Dans le cadre de la série « Tire-toi une bûche », la professeure Evelyne Thiffault a présenté le 19 février 2026 une conférence sur le rôle de la foresterie dans la lutte contre le réchauffement climatique et son potentiel pour aider le Québec à atteindre ses objectifs climatiques.
Selon elle, la foresterie constitue « un système à la fois écologique et économique connecté au reste de la planète », où la gestion des forêts, la transformation du bois et son utilisation s’articulent avec les besoins de la société en matériaux et en énergie.
Le dernier inventaire des gaz à effet de serre (GES) du Québec montre que les forêts québécoises jouent un rôle de puits de carbone, absorbant une partie des émissions de CO₂. Cependant, ce puits reste insuffisant pour compenser toutes les émissions générées par les produits du bois et les autres terres aménagées. De plus, les émissions provenant des feux de forêt ne sont pas intégrées à cet inventaire, ce qui complexifie l’évaluation du rôle climatique réel de la foresterie.
Pour mieux comprendre cette dynamique, Evelyne s’appuie sur la Forêt Montmorency, un site de recherche unique où les équipes combinent travaux sur le terrain et modélisation informatique.

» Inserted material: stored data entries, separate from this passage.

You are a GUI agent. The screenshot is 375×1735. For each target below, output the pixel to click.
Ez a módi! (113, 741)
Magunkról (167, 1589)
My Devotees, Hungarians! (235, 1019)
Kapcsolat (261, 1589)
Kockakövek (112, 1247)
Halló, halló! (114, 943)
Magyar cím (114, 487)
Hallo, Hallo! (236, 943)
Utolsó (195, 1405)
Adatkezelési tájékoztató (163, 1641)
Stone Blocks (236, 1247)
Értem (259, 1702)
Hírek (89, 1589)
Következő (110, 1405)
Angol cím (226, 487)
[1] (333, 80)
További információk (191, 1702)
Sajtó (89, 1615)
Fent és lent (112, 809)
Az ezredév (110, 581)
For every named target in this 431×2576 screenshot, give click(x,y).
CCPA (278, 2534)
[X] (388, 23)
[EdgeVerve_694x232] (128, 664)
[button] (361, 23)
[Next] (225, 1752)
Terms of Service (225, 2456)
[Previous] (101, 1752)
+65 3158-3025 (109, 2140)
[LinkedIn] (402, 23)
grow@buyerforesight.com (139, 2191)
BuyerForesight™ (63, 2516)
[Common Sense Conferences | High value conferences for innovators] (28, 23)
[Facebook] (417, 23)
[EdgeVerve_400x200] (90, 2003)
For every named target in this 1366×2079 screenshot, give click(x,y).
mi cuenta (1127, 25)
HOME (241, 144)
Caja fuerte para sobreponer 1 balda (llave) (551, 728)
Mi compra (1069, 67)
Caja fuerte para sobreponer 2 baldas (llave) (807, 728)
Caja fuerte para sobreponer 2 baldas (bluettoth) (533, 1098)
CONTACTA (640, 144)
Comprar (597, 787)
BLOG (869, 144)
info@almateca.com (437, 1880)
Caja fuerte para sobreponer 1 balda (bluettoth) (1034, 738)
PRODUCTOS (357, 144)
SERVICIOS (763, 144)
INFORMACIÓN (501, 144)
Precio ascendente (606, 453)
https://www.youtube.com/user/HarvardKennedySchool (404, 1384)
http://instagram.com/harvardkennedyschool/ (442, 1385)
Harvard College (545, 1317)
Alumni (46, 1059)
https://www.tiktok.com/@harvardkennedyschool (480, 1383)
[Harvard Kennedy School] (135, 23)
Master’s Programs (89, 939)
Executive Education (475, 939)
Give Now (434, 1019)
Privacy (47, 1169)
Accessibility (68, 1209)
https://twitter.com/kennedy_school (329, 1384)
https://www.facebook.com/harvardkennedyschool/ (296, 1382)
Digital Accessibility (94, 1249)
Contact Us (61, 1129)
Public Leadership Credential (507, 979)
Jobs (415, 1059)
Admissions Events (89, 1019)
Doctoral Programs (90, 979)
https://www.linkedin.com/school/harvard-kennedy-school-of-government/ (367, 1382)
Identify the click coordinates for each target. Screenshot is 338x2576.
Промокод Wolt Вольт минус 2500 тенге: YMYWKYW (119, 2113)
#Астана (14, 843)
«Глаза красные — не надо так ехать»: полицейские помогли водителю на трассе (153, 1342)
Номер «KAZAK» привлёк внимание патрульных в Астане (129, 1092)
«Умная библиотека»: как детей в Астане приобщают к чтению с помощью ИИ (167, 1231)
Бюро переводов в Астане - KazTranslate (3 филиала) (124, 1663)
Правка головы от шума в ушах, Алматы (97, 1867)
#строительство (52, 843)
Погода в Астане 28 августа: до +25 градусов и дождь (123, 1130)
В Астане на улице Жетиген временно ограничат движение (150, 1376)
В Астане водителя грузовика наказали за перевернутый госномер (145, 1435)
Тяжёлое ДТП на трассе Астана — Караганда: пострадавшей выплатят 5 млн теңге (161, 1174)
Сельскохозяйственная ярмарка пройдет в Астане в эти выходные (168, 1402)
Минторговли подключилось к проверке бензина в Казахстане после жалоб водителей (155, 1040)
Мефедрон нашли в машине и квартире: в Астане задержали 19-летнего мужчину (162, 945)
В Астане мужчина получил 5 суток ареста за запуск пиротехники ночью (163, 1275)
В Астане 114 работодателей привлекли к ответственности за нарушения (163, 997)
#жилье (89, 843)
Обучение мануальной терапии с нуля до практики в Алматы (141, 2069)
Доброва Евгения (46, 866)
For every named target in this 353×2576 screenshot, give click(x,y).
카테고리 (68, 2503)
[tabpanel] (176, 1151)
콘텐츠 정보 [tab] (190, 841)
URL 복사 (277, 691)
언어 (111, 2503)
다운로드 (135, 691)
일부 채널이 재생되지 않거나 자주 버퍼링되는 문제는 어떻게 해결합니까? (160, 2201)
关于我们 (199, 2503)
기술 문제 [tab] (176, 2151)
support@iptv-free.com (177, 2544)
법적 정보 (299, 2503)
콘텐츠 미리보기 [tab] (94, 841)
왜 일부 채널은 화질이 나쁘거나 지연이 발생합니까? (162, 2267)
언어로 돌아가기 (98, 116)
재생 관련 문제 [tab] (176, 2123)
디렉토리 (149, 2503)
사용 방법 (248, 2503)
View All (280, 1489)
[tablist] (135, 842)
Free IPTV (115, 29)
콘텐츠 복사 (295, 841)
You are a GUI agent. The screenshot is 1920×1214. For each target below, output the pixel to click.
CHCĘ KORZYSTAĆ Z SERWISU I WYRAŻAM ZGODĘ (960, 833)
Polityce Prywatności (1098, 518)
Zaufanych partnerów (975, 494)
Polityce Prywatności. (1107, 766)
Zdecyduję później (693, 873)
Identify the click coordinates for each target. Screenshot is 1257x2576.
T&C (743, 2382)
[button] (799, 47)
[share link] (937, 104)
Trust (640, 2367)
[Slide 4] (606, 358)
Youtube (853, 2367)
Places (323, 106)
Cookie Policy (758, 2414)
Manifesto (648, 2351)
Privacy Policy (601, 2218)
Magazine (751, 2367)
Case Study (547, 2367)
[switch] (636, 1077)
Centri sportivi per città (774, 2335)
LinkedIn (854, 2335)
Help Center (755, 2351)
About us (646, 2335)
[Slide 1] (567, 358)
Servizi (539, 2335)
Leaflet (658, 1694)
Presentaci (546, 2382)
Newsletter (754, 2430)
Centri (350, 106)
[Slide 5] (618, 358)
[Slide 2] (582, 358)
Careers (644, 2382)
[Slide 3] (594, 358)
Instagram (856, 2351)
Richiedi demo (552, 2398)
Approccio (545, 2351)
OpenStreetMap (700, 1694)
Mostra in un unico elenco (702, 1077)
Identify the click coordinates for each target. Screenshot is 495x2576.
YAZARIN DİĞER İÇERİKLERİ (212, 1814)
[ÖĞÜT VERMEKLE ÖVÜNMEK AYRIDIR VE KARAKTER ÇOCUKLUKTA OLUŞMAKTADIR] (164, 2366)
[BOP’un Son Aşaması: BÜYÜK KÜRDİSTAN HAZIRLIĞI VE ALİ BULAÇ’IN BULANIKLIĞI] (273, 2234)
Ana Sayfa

Ces études permettent de suivre le carbone capté et libéré par les arbres, transféré aux produits du bois lors des récoltes, et relâché en fin de vie des produits. Les données recueillies servent à comparer différents scénarios d’aménagement, à évaluer leurs effets climatiques à court et à long terme, et à identifier des pistes d’action concrètes pour la gestion durable de la forêt publique québécoise.
Le bois récolté peut jouer un rôle clé dans la lutte contre les changements climatiques, mais son efficacité dépend largement de la façon dont il est exploité et utilisé. Il peut permettre de stocker le carbone dans les bâtiments et autres infrastructures durables, de remplacer des matériaux fortement émissifs comme l’acier ou le béton, et de produire de la bioénergie, contribuant ainsi à réduire la dépendance aux énergies fossiles.
Les études réalisées à la Forêt Montmorency révèlent cependant que la dynamique du carbone dans les forêts est complexe et évolutive dans le temps. À court terme, réduire l’intensité des récoltes augmente le carbone stocké dans les arbres et le sol. Mais à long terme, une récolte trop limitée peut réduire la capacité du bois à remplacer des matériaux et des énergies plus polluantes, tout en déplaçant la demande vers d’autres régions du monde, parfois moins bien gérées sur le plan environnemental.
Pour maximiser l’effet climatique du bois, Evelyne propose plusieurs pistes concrètes et complémentaires. Il s’agit de prolonger la durabilité des produits, de favoriser le recyclage, de valoriser le bois postconsommation en bioénergie, de récupérer le méthane des sites d’enfouissement, et de privilégier le sciage plutôt que la production de pâtes et papiers lorsque cela est possible. Ensemble, ces mesures permettent non seulement de renforcer le stockage du carbone, mais aussi de tirer pleinement parti du potentiel climatique du bois dans une perspective de transition énergétique et de gestion durable des forêts.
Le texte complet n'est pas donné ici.